People referring to services may also be confused. They could refer patients to any of the similar services, and often, in this situation, they will refer a patient to two or three services simultaneously. This wastes resources. Further, because usually a service is only funded to see a patient for a limited time, a patient who needs more input will be referred to another similar service. This is inefficient because the second service will undertake a further initial assessment.

It will also lead to confusion in research. Systematic reviews may miss rehabilitation research if the researchers give the intervention another name. A reader of the study may not appreciate that the intervention is rehabilitation, and may consider setting up a new service.
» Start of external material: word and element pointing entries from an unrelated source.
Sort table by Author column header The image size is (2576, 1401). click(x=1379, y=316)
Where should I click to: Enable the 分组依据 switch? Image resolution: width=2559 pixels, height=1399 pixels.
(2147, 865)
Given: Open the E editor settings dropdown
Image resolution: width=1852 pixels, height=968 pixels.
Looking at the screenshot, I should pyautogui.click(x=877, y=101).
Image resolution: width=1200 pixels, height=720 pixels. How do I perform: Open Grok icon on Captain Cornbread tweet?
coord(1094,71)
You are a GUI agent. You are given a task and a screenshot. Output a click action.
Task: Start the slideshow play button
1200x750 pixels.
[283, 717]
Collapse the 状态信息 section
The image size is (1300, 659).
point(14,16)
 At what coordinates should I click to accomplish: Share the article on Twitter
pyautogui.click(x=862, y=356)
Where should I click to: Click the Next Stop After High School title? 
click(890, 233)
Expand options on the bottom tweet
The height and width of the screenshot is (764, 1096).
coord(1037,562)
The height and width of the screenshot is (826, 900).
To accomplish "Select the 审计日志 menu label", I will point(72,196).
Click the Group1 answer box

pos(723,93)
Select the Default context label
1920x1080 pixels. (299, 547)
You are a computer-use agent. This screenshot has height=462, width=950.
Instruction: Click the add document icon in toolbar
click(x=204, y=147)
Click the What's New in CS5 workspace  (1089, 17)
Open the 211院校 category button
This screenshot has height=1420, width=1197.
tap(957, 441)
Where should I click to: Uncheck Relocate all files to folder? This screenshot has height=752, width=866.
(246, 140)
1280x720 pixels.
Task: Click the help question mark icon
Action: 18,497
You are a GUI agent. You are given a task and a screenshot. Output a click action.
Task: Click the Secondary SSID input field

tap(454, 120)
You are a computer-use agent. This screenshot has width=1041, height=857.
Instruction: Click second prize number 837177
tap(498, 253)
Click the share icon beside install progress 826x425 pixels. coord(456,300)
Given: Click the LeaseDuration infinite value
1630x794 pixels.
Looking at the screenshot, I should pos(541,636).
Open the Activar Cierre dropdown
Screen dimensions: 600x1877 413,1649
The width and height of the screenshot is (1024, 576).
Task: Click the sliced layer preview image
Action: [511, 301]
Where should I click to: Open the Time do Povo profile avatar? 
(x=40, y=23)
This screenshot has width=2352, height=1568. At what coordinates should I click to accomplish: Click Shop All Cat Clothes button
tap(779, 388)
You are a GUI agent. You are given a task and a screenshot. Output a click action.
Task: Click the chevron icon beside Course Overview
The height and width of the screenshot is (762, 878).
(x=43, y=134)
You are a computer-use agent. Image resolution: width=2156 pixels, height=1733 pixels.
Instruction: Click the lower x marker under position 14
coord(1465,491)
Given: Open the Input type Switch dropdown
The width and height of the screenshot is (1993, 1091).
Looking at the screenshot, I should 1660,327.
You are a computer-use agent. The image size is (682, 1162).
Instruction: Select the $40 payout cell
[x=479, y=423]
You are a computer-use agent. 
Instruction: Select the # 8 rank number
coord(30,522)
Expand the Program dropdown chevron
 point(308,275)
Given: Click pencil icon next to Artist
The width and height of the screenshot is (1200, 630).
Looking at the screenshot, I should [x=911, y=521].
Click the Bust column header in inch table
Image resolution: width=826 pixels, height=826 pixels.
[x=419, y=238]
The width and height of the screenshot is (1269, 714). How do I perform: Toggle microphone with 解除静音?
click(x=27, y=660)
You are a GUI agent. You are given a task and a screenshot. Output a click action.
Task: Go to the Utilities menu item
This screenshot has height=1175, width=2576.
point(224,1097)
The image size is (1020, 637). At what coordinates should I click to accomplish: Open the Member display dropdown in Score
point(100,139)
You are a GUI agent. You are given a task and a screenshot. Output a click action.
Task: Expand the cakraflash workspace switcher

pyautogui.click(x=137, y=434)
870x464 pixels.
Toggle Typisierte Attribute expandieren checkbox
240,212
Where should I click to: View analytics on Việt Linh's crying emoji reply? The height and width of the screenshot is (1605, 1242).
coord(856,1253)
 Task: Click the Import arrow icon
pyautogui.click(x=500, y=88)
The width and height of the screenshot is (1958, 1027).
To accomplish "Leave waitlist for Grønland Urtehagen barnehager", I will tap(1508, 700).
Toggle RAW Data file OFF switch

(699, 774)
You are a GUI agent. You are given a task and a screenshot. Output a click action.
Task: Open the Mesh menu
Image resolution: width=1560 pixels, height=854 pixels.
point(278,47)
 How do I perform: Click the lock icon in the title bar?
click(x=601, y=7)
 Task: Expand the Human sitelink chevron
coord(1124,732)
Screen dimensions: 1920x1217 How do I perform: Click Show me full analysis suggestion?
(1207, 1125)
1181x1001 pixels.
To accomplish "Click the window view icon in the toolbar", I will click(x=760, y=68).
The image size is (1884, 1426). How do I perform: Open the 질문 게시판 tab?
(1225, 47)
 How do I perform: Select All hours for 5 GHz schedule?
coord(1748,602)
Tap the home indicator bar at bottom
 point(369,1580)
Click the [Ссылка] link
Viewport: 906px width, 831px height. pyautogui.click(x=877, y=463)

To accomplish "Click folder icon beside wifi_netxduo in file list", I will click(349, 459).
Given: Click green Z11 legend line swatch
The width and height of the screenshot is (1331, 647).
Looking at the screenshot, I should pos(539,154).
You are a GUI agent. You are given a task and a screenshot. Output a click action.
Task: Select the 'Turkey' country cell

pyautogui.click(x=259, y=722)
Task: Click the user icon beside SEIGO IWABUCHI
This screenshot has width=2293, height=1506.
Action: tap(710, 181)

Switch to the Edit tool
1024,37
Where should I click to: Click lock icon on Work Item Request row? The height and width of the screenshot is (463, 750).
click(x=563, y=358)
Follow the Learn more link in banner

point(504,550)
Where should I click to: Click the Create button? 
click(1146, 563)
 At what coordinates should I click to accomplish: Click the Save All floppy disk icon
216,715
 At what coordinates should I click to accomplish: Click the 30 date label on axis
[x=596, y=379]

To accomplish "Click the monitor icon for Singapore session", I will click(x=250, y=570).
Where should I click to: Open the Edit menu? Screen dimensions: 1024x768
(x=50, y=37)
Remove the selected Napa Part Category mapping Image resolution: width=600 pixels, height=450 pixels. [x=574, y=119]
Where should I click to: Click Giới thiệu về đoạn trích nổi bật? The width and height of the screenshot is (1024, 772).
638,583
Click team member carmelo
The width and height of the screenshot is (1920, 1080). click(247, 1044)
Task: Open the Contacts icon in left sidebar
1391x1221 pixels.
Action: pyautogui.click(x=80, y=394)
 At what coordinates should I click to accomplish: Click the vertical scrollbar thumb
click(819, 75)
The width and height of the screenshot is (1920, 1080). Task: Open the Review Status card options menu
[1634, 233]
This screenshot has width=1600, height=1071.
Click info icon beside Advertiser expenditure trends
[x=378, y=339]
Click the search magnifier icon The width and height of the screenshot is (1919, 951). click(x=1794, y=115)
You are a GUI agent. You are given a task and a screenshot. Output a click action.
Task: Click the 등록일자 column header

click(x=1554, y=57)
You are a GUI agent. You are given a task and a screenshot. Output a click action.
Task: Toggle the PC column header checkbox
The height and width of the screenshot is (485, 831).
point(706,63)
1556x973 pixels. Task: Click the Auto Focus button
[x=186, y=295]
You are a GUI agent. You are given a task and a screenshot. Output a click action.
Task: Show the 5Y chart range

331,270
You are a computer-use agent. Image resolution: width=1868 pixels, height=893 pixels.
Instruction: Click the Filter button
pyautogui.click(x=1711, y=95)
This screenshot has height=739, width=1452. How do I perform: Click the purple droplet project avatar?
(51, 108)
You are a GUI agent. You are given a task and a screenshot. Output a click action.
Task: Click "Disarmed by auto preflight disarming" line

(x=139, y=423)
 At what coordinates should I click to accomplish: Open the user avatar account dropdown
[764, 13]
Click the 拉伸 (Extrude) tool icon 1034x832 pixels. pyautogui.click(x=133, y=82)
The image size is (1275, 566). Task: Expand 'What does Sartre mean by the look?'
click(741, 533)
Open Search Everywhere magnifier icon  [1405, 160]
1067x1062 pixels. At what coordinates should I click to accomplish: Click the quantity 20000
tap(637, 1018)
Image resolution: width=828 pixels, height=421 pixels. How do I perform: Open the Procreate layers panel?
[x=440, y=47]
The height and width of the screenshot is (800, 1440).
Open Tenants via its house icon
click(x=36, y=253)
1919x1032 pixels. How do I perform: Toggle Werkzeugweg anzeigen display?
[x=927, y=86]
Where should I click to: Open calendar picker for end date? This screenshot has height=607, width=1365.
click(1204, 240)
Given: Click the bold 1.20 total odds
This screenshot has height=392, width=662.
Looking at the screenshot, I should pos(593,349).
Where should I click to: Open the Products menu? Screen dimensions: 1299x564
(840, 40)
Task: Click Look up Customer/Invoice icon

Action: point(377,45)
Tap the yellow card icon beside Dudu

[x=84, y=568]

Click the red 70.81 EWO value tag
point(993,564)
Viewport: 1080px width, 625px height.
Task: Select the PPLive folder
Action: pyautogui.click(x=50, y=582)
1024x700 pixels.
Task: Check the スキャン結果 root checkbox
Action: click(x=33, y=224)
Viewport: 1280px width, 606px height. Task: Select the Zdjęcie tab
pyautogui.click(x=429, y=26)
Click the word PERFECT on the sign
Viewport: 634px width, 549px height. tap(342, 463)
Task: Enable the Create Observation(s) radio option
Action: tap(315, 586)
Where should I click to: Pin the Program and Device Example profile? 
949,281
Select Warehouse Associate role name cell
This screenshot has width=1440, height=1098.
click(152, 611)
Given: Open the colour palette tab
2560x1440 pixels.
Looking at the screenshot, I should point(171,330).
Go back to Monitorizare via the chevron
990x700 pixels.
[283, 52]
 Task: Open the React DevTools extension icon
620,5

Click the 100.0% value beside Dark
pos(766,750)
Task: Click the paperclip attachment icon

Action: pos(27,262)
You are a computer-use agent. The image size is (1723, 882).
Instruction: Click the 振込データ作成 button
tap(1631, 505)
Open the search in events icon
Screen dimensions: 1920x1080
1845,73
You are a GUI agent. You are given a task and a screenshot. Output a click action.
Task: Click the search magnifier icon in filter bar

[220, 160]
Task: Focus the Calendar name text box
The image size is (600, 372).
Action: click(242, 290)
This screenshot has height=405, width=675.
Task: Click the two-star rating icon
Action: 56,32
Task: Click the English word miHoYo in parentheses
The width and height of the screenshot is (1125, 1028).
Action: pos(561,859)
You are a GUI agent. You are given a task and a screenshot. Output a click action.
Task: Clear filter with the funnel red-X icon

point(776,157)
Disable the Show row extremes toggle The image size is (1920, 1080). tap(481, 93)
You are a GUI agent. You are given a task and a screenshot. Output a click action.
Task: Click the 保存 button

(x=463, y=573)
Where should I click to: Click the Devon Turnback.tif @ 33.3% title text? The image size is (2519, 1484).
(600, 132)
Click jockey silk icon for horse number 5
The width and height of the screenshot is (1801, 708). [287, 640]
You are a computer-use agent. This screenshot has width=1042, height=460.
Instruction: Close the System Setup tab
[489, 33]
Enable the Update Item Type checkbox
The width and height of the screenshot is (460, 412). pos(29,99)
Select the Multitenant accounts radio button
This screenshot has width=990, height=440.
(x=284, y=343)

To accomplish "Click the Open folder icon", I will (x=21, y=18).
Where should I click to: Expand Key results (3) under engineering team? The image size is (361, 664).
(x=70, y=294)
In my view, all services should be within a single service. Nonetheless, if separate services are to continue, they should be identified as part of a rehabilitation service, and the rehabilitation service should be commissioned and managed as a single unit. For example, a community paediatric speech and language therapy service could become a part of a Disrict rehabilitation service specialised in seeing children with developmental speech disorders and liaising closely with educational services. At the same time, it would be able to link seamlessly with other paediatric rehabilitation services, adult services, and hospital-based services without needing to make a referral or obtain funding.

Summary and conclusion

Rehabilitation as a word has existed since 1500. Rehabilitation as a healthcare process has existed since about 1914. Between 1914 and 1940, it developed, termed physical medicine. In 1940, rehabilitation replaced physical medicine but had a limited meaning, applied primarily to acute onset disability in adults aged 16 to 65 years. From about 1960 onwards, its meaning expanded slowly. Now, it refers to all healthcare services that focus on reducing disability and distress and increasing social participation, regardless of the patient’s age or condition and prognosis. However, starting in about 1990, people started using a range of new words to describe services delivering services identical to rehabilitation but limited to specific circumstances. The evolutionary process has formed several new rehabilitation species, which has adversely affected rehabilitation by confusing commissioners, patients, and people referring to such services. It also limits the flexibility, resilience, and ability of services to become more expert. Words do have consequences. It would be better to use rehabilitation to describe all these different services. If a service remains separate, it should use a specific name, not a term describing the process.